Работа каждого поэта-переводчика составляет отдельный эпизод в истории бытования песен Шуберта. Об одном таком эпизоде сообщает мемуарная запись Марии Юдиной.
Выдающаяся пианистка Мария Вениаминовна Юдина (1899—1970) в последние годы жизни записала воспоминания о современниках, с которыми была дружна или связана деловыми отношениями. Среди них – Павел Флоренский, Борис Пастернак, Александр Кочетков, Николай Заболоцкий… В сохранившихся архивных рукописях я нашел короткую запись о двух встречах с Мариной Цветаевой. Они относятся к тому времени, когда Мария Юдина (в то время профессор Московской консерватории) готовила со студентами вокального факультета песни Франца Шуберта для исполнения в концертных программах. Она не удовлетворилась существовавшими тогда русскими переводами этих песен и по ее просьбе несколько крупных поэтов (в их числе Пастернак, Кочетков, Заболоцкий, Маршак) работали над новыми вариантами переводов.

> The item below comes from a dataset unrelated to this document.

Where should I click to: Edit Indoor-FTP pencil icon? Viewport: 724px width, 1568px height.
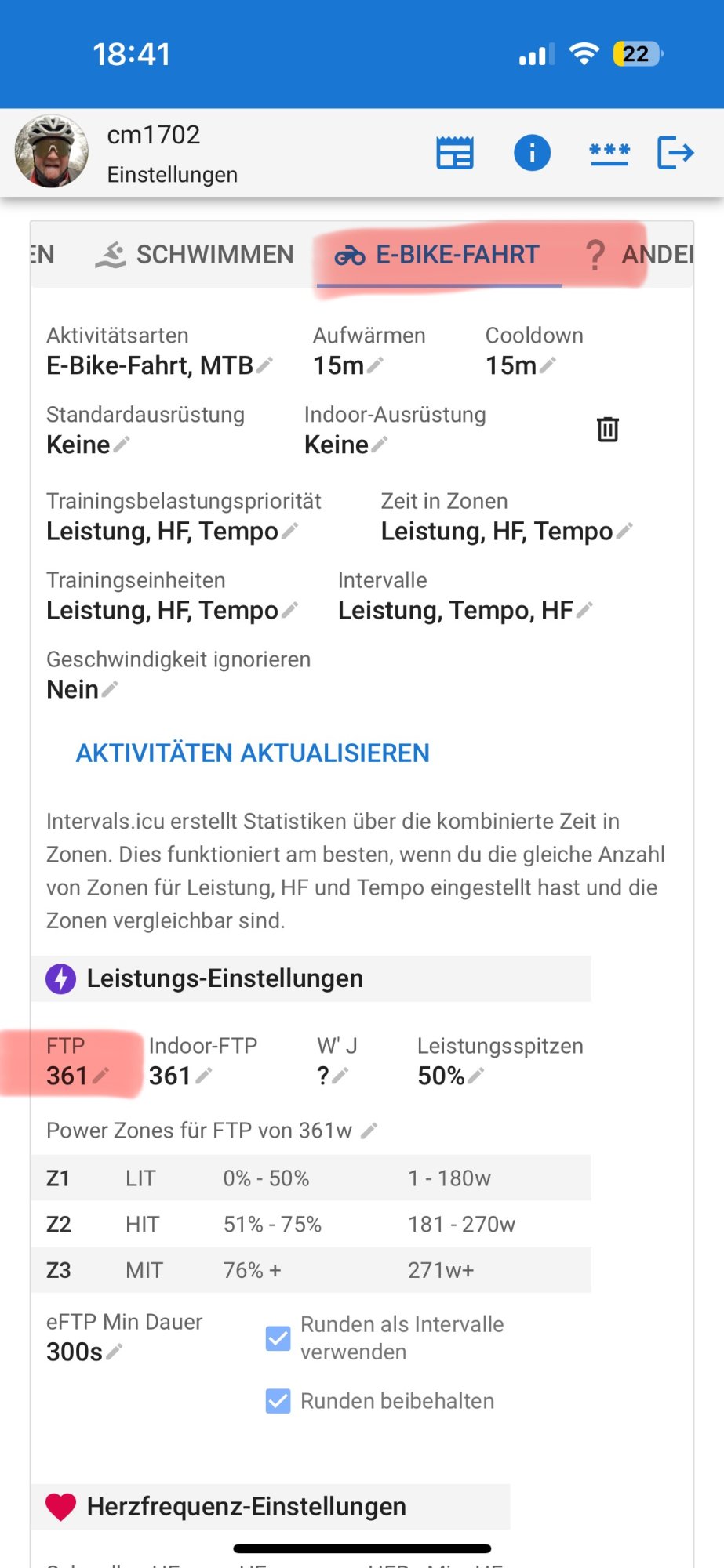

В воспоминаниях М. Юдиной о совместной работе с разными поэтами имеется фрагмент под названием «Несколько слов о великом поэте (и мученице) Марине Цветаевой», который впервые опубликован мною в журнале «Музыкальная жизнь» в 1992 году. М. В. Юдина пишет:
«Однажды, летом 1940 г. (вероятно) 8 , едучи к Заболоцким для работы с Николаем Алексеевичем над переводами нашими текстов Песен Шуберта – т. е. Николай Алексеевич – творец, я – увы – редактор (неизбежный!!) – встретила я в «Киевском» метро Генриха Густавовича Нейгауза; он – как всегда приветлив, радужно настроен, весь искрится, пенится, как ручей в горах.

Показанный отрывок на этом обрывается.